WebSphere® eXtreme Scale does not need to obtain any transaction locks for concurrency control. This situation assumes that the persistence manager does not release its transaction locks before updating the ObjectGrid map with committed changes. If the persistence manager releases its locks, then a pessimistic or optimistic lock strategy must be used. For example, suppose that the persistence manager of an EJB container is updating an ObjectGrid map with data that was committed in the EJB container-managed transaction. If the update of the ObjectGrid map occurs before the persistence manager transaction locks are released, then you can use the no lock strategy. If the ObjectGrid map update occurs after the persistence manager transaction locks are released, then you must use either the optimistic or pessimistic lock strategy.

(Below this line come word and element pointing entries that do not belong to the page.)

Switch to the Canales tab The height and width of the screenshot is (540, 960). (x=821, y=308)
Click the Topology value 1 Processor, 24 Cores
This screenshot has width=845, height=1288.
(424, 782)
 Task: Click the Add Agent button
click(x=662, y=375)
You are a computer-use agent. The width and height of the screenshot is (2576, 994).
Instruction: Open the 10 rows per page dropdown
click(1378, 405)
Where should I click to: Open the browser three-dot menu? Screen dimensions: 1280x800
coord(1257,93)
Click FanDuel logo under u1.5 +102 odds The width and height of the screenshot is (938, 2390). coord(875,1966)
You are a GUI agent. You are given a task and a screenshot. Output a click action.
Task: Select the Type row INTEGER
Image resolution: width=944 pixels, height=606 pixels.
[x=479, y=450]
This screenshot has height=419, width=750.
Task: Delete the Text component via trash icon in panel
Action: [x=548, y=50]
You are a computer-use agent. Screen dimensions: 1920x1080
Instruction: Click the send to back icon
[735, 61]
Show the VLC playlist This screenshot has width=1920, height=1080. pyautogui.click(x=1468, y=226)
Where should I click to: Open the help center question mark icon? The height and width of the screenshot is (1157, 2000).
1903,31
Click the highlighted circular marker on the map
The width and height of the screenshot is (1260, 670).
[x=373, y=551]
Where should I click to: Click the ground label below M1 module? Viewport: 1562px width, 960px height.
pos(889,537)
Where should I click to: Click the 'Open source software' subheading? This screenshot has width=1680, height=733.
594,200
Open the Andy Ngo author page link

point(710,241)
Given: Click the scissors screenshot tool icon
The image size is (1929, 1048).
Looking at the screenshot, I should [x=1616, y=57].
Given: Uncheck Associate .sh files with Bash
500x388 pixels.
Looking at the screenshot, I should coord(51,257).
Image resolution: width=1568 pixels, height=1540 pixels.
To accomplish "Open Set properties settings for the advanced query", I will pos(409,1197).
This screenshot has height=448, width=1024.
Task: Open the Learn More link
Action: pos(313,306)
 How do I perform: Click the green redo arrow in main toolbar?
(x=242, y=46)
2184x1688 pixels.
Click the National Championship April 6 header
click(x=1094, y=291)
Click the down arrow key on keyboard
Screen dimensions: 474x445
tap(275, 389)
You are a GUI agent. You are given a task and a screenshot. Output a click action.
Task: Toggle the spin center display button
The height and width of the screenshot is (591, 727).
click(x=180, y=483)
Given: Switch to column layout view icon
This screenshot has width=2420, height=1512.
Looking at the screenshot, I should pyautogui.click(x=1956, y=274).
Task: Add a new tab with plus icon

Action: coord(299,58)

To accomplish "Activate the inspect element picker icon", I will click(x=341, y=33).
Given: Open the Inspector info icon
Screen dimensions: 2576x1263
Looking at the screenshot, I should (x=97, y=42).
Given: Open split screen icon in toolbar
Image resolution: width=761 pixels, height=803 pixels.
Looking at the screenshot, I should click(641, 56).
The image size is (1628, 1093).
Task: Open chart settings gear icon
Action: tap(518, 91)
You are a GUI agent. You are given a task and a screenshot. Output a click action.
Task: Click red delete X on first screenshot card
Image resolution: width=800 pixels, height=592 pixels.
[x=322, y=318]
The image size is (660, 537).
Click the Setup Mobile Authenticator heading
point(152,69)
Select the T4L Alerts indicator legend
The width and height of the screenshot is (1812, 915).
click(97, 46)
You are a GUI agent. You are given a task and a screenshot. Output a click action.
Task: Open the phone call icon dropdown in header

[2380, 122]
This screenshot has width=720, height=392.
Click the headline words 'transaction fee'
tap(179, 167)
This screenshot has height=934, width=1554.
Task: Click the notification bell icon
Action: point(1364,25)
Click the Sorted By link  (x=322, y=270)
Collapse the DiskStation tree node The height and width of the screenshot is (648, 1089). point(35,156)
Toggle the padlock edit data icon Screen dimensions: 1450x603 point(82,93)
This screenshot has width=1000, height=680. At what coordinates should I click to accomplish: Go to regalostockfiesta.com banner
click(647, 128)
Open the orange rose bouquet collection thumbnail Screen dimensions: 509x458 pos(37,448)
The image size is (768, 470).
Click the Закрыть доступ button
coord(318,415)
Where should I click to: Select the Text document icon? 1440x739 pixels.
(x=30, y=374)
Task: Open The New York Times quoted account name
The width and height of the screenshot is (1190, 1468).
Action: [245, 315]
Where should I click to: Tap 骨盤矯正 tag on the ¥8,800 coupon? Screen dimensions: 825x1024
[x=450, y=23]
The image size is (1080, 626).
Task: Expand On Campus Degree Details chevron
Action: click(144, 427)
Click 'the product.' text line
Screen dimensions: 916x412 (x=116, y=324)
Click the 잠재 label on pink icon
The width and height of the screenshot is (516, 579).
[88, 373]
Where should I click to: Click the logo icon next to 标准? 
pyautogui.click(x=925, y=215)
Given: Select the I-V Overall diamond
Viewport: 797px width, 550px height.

Another scenario where no locking strategy can be used is when the application uses a BackingMap directly and a Loader is configured for the map. In this scenario, the loader uses the concurrency control support that is provided by a relational database management system (RDBMS) by using either Java database connectivity (JDBC) or Hibernate to access data in a relational database. The loader implementation can use either an optimistic or pessimistic approach. A loader that uses an optimistic locking or versioning approach helps to achieve the greatest amount of concurrency and performance. For more information about implementing an optimistic locking approach, see the OptimisticCallback section in Configuring database loaders. If you are using a loader that uses pessimistic locking support of an underlying backend, you might want to use the forUpdate parameter that is passed on the get method of the Loader interface. Set this parameter to true if the getForUpdate method of the ObjectMap interface was used by the application to get the data. The loader can use this parameter to determine whether to request an upgradeable lock on the row that is being read. For example, DB2® obtains an upgradeable lock when an SQL select statement contains a FOR UPDATE clause. This approach offers the same deadlock prevention that is described in Pessimistic locking.